Scientific classification
- Kingdom: Plantae
- Clade: Tracheophytes
- Clade: Angiosperms
- Clade: Eudicots
- Clade: Rosids
- Order: Fagales
- Family: Fagaceae
- Genus: Castanopsis
- Species: C. argentea
- Binomial name: Castanopsis argentea (Blume) A.DC.
- Synonyms: Castanea argentea Blume;

= Castanopsis argentea =

- Genus: Castanopsis
- Species: argentea
- Authority: (Blume) A.DC.
- Conservation status: EN
- Synonyms: Castanea argentea Blume

Species of flowering plant

Castanopsis argentea is an evergreen tree native to Indonesia, where it is known as sarangan. It is native to the islands of Java and Sumatra.

==Description==
Castanopsis argentea is a large tree, growing from 15 to 30 meters high.

The fruits are decorated with branched spines. Each fruit cup contains one to four edible nuts that are oval or flattened and have a size of up to 2.5 cm. The fruit stalk is up to 1.5 cm long. Flowering occurs most of the year, but usually from March to April. The fruit ripens from February to November, usually May to July.

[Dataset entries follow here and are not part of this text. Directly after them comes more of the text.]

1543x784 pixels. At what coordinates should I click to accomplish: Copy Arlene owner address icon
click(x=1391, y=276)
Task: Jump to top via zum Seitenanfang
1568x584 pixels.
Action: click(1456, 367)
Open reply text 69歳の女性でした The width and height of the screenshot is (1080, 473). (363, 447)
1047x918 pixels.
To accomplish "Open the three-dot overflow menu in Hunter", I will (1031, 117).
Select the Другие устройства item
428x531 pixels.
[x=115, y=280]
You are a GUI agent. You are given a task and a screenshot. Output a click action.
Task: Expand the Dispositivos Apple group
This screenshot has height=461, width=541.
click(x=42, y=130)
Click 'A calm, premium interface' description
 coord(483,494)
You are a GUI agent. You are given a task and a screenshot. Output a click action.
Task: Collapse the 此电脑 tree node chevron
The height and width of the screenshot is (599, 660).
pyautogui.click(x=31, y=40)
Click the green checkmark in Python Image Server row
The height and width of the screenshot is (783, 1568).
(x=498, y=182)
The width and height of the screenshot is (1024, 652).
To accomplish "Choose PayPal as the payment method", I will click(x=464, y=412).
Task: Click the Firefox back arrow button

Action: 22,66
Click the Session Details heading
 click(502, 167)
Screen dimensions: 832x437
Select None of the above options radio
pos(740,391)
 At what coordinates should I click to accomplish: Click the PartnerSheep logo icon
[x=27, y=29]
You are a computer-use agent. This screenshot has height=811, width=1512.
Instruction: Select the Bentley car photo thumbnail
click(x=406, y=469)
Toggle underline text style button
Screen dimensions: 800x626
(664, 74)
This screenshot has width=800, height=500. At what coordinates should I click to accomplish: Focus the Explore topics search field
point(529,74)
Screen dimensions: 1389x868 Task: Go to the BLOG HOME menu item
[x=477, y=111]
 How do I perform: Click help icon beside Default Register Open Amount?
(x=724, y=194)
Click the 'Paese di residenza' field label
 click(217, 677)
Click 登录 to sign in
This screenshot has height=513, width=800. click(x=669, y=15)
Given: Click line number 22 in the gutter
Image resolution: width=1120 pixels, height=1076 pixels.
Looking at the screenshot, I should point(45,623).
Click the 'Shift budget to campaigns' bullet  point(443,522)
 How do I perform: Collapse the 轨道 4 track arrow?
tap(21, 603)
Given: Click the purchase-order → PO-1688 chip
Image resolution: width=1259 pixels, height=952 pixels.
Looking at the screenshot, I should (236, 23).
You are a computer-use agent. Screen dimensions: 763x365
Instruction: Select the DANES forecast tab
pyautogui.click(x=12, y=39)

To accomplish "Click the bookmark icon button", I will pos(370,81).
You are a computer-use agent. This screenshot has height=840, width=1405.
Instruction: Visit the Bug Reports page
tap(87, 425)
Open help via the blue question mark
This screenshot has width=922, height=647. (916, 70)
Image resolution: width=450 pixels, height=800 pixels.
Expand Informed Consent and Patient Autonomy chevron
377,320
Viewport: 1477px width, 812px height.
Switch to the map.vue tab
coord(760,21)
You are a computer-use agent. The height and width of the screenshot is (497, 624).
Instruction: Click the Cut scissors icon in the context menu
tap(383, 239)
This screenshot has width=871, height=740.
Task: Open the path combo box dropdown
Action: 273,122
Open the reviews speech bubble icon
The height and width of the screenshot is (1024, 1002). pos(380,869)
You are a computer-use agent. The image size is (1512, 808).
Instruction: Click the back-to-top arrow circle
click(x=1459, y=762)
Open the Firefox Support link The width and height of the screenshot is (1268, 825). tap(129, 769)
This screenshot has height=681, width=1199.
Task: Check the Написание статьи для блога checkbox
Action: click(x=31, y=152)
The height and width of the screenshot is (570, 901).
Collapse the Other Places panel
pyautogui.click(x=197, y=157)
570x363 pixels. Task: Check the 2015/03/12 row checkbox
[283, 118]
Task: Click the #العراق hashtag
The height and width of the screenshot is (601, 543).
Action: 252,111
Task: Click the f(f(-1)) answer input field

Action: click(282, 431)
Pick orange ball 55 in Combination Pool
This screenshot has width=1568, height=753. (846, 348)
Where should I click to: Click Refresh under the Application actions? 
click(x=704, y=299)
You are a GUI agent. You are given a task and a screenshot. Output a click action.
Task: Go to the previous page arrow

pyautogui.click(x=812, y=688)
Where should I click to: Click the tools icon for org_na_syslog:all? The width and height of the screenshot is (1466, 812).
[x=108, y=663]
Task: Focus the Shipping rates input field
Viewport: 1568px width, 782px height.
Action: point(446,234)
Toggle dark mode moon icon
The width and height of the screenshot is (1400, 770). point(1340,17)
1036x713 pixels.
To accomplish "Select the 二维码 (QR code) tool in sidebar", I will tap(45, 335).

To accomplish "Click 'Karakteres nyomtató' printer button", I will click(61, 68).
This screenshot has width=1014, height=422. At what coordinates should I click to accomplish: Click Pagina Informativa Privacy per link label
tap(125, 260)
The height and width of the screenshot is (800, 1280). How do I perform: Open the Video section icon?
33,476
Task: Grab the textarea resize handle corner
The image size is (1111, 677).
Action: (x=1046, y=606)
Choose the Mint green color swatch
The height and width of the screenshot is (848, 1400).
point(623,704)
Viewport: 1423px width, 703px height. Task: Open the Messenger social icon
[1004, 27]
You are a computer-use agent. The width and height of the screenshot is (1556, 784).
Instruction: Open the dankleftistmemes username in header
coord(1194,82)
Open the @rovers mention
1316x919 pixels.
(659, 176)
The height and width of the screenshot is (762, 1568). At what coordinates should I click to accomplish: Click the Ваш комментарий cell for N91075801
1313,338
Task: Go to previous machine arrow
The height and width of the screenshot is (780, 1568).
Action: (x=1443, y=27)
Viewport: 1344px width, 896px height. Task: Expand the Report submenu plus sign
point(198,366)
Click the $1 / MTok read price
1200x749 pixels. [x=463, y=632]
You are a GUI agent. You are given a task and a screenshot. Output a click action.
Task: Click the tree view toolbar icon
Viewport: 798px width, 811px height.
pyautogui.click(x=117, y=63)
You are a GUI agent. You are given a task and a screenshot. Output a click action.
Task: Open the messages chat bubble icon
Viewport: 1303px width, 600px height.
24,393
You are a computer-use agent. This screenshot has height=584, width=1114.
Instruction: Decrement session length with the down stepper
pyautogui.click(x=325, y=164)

==Distribution and habitat==
Castanopsis argentea grows in lowland forests and lower montane forests on Java and Sumatra, from 150 to 1,400 meters elevation. It is mostly found in undisturbed forests of West Java around Mount Gede and Mount Halimun, with a density of ca. 12 trees/hectare. It also occurs in national parks, nature reserves and in high elevation forests in other areas of Java. It is almost extinct from lowland areas in Sumatra, due to the clearance of the land for palm oil plantations.

Plants of the World Online describes a broader range for this species, from Assam in eastern India through Myanmar and Thailand, as well as on Sumatra, Java, and Borneo.